If you take the time to watch these three videos by Dr. Caldwell Esselstyn, Dr. Justyna Sanders, and Dr. Pamela Popper, with an open mind, you will find clarity and overview, I promise.









Tuesday, July 2, 2019

Why is the Science of Nutrition Ignored in Medicine?

A succinct Ted Talk by arguably the most important nutrition research scientist of our time, T. Colin Campbell. Of course that's an opinion, but many feel Campbell should have received the Nobel Prize for his discovery that animal protein is a key carcinogen. But Campbell is far ahead of his time, and the Nobel is not his goal, it is the elimination of the post-industrial disease epidemic.

Science is catching up however, recently the World Health Organization has taken a step in the right direction with a survey of thousands of studies that correlate processed and red meat to cancer. Small bites are better than no bites, this information is culturally difficult to swallow. It should be noted however, Campbell's work implicates animal proteins in general as carcinogenic. We are not at the end of this story yet.

Meanwhile the backlash from industry to Campbell's work has been massive, in large part because our calorically rich nutritionally deficient food delivery system is a big and growing part of our economy. And the great irony is good nutrition, which is the primary cause of health, is not complicated in practice.

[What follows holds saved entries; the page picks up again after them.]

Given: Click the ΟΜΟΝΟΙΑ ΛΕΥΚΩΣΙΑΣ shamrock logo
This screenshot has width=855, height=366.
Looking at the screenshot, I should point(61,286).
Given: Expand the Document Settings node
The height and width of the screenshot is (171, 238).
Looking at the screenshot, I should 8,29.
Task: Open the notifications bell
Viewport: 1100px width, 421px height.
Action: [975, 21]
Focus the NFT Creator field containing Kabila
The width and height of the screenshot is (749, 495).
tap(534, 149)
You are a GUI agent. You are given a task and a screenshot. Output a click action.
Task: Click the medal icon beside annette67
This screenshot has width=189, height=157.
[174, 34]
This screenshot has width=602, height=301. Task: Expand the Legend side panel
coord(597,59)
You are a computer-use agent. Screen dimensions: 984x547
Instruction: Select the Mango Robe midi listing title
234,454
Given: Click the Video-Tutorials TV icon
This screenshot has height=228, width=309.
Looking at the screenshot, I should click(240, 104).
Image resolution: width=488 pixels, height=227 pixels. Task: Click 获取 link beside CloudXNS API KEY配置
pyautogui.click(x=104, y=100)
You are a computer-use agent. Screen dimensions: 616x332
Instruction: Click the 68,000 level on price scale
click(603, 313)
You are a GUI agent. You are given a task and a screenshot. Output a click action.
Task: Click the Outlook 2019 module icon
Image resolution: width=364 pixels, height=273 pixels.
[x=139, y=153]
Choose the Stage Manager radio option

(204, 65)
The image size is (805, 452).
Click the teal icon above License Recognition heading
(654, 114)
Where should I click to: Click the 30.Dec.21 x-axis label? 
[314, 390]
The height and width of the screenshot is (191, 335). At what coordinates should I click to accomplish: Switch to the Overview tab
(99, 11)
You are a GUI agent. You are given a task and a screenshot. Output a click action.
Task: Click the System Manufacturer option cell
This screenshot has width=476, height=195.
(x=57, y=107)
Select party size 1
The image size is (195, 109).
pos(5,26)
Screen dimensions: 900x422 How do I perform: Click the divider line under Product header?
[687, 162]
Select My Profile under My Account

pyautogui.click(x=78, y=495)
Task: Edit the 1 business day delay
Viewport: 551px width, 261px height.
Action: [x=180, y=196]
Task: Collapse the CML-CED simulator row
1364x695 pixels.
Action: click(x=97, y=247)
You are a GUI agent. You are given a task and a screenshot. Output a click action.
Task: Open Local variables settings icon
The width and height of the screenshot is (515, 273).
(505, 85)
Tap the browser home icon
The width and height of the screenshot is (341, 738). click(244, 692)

There is one overarching point to the work of Campbell and all the many other doctors, health practitioners, nutritionists, and researchers who also advocate a diet comprised primarily of whole fruits and vegetables, and that is healthy life span. We typically see statistics for total life span, but for many of us these days that includes a few decades of pain and suffering due to degraded health and vitality from cardiovascular disease (stroke, dementia, heart attack), cancer, diabetes, and autoimmune conditions. We are led to think these are the unfortunate but normal consequences of aging, but that is simply not true. These conditions are primarily the consequence of our nutritionally deficient diet that we, unfortunately, have come to think of as "normal". And it is normal in the sense it's the prevailing condition, but it is most definitely not normal for health.

And unfortunately healthy life span is decreasing, we can see this in the obesity rates of children and young adults which is up dramatically. Obesity is the one condition highly correlated to all the post-industrial diseases mentioned above, and could be said to be a post-industrial disease itself.

Doctors would do better in leading us toward health, but their hands are tied by three conditions: nutrition is not taught by medical schools, so in many cases they are as clueless as to "the cause of health" as the rest of us, they are only compensated for treating diseases in such a way as to perpetuate the post industrial disease epidemic, and the current "economic food delivery system", the primary cause of post-industrial diseases, is completely beyond their control.

To their credit, some MDs are making an effort to influence the quality of our food, but to a person express frustration and exasperation with the intractability of the health degrading economics of food production.